Pick out every line in the entries below that contains the word "should", and copy each of those lines in full.

Source material

════════════════

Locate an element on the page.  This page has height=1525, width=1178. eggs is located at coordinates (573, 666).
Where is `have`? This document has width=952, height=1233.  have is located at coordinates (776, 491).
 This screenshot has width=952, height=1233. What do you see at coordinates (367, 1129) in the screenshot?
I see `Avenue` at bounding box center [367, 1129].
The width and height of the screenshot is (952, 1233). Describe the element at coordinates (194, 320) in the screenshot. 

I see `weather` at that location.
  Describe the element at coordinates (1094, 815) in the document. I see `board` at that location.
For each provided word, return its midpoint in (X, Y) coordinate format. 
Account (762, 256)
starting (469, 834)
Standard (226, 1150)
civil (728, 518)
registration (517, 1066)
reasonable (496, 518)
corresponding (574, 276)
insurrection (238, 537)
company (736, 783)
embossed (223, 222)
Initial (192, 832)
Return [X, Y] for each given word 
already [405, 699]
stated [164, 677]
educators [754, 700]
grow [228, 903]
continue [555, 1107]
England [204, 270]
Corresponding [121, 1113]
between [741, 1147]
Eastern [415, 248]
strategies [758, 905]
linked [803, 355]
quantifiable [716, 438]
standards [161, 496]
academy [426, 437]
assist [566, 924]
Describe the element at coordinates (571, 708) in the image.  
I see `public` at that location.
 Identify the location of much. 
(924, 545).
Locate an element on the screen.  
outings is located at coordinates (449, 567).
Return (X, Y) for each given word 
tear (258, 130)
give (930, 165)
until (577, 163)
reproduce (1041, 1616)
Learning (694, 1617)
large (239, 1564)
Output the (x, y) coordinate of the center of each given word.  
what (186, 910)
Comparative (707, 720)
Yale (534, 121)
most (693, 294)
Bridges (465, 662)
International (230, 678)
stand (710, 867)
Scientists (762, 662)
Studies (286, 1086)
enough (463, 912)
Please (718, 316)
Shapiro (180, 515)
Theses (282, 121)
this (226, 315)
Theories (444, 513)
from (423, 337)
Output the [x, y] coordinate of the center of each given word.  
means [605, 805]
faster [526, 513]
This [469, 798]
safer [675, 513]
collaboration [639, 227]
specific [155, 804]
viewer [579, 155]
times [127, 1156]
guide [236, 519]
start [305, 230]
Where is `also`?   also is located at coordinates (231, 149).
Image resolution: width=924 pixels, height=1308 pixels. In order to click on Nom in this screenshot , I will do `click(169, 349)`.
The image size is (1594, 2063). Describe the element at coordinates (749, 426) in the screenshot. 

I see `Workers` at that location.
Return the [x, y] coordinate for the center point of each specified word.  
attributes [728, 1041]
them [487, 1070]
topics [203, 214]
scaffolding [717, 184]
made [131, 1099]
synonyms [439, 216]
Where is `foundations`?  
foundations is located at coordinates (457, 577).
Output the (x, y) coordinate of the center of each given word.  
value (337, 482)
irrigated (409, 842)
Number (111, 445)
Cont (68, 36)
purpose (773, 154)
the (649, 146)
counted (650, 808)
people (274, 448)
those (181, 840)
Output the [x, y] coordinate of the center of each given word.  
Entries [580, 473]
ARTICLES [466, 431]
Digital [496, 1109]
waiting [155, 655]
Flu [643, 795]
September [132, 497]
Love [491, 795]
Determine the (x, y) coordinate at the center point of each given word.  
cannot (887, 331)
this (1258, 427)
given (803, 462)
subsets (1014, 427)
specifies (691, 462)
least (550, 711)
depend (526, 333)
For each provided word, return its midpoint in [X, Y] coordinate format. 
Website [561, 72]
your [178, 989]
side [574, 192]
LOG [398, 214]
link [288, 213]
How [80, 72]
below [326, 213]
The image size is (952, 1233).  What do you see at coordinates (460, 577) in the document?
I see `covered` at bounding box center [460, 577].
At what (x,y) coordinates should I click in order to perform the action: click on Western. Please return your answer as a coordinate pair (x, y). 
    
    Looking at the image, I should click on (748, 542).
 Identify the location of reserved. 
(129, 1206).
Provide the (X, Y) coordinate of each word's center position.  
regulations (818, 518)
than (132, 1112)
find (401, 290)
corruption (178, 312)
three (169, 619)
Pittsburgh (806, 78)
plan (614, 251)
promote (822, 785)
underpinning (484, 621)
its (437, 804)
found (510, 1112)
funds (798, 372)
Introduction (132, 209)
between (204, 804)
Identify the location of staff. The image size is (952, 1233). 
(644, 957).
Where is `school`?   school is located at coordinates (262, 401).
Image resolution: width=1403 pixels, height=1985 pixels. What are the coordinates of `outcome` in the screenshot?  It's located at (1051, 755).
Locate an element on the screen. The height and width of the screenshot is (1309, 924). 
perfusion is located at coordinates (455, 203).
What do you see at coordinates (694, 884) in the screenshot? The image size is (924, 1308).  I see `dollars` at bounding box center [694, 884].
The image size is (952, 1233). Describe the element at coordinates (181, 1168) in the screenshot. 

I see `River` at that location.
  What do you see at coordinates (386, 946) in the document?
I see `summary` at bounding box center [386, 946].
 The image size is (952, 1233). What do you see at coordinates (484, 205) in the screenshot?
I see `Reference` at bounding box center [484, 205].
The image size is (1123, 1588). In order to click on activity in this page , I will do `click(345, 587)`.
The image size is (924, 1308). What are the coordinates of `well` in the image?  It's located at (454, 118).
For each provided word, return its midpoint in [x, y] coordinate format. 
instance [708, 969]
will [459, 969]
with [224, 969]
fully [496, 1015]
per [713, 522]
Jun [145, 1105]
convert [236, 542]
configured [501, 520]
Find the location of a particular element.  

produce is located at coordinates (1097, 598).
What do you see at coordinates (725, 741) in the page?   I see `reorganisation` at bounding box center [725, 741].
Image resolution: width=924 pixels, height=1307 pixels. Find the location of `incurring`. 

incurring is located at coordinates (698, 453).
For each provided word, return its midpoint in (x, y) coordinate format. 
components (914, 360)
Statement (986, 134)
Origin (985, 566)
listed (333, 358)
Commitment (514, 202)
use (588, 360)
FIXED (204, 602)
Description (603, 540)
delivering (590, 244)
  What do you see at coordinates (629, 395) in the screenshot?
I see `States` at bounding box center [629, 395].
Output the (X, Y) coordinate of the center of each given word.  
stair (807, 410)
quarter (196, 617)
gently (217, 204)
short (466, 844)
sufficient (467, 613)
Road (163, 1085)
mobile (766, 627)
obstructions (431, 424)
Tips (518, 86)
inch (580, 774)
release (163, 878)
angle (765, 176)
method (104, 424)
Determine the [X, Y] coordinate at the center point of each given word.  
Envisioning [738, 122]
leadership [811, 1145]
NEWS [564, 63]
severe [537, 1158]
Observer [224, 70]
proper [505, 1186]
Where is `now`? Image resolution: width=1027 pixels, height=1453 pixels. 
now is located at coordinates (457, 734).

════════════════

Written reply
At what (x,y) coordinates should I click in order to perform the action: click on Western. Please return your answer as a coordinate pair (x, y). 
    Looking at the image, I should click on (748, 542).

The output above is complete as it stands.